Records to process:

----

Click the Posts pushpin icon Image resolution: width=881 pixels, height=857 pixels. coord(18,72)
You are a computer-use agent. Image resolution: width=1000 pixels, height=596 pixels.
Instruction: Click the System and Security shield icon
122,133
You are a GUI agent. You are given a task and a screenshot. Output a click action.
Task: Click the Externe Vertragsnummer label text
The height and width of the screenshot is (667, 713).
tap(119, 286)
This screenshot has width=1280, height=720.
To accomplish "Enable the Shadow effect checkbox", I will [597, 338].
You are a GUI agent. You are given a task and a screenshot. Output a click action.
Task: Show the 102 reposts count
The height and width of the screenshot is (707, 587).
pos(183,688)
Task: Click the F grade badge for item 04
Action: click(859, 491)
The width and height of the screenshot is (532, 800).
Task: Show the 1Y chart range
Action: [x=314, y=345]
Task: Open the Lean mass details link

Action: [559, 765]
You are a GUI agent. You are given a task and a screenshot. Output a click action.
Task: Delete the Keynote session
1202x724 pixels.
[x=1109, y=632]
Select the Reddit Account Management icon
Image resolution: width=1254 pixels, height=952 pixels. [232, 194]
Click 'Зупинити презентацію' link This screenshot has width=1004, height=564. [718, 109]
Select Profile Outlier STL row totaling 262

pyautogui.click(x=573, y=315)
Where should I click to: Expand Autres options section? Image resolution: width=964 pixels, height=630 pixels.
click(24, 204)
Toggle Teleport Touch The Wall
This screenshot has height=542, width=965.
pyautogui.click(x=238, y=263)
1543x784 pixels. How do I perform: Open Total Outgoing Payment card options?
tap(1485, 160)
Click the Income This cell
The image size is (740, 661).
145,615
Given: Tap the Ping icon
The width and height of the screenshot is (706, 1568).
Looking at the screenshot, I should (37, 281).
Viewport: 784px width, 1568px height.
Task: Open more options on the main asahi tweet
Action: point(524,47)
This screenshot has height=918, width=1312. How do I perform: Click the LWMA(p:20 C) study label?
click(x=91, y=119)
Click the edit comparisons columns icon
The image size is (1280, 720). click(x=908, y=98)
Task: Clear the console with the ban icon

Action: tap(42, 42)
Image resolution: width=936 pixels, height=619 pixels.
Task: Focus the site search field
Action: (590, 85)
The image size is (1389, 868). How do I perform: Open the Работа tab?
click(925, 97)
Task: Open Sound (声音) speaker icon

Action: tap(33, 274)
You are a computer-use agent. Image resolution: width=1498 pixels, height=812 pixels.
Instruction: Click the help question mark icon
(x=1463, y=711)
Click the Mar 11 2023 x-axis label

----

Exercise: Please give the data again in full, exactly as written.

Output for this exercise:
Click the Posts pushpin icon Image resolution: width=881 pixels, height=857 pixels. coord(18,72)
You are a computer-use agent. Image resolution: width=1000 pixels, height=596 pixels.
Instruction: Click the System and Security shield icon
122,133
You are a GUI agent. You are given a task and a screenshot. Output a click action.
Task: Click the Externe Vertragsnummer label text
The height and width of the screenshot is (667, 713).
tap(119, 286)
This screenshot has width=1280, height=720.
To accomplish "Enable the Shadow effect checkbox", I will [597, 338].
You are a GUI agent. You are given a task and a screenshot. Output a click action.
Task: Show the 102 reposts count
The height and width of the screenshot is (707, 587).
pos(183,688)
Task: Click the F grade badge for item 04
Action: click(859, 491)
The width and height of the screenshot is (532, 800).
Task: Show the 1Y chart range
Action: [x=314, y=345]
Task: Open the Lean mass details link

Action: [559, 765]
You are a GUI agent. You are given a task and a screenshot. Output a click action.
Task: Delete the Keynote session
1202x724 pixels.
[x=1109, y=632]
Select the Reddit Account Management icon
Image resolution: width=1254 pixels, height=952 pixels. [232, 194]
Click 'Зупинити презентацію' link This screenshot has width=1004, height=564. [718, 109]
Select Profile Outlier STL row totaling 262

pyautogui.click(x=573, y=315)
Where should I click to: Expand Autres options section? Image resolution: width=964 pixels, height=630 pixels.
click(24, 204)
Toggle Teleport Touch The Wall
This screenshot has height=542, width=965.
pyautogui.click(x=238, y=263)
1543x784 pixels. How do I perform: Open Total Outgoing Payment card options?
tap(1485, 160)
Click the Income This cell
The image size is (740, 661).
145,615
Given: Tap the Ping icon
The width and height of the screenshot is (706, 1568).
Looking at the screenshot, I should (37, 281).
Viewport: 784px width, 1568px height.
Task: Open more options on the main asahi tweet
Action: point(524,47)
This screenshot has height=918, width=1312. How do I perform: Click the LWMA(p:20 C) study label?
click(x=91, y=119)
Click the edit comparisons columns icon
The image size is (1280, 720). click(x=908, y=98)
Task: Clear the console with the ban icon

Action: tap(42, 42)
Image resolution: width=936 pixels, height=619 pixels.
Task: Focus the site search field
Action: (590, 85)
The image size is (1389, 868). How do I perform: Open the Работа tab?
click(925, 97)
Task: Open Sound (声音) speaker icon

Action: tap(33, 274)
You are a computer-use agent. Image resolution: width=1498 pixels, height=812 pixels.
Instruction: Click the help question mark icon
(x=1463, y=711)
Click the Mar 11 2023 x-axis label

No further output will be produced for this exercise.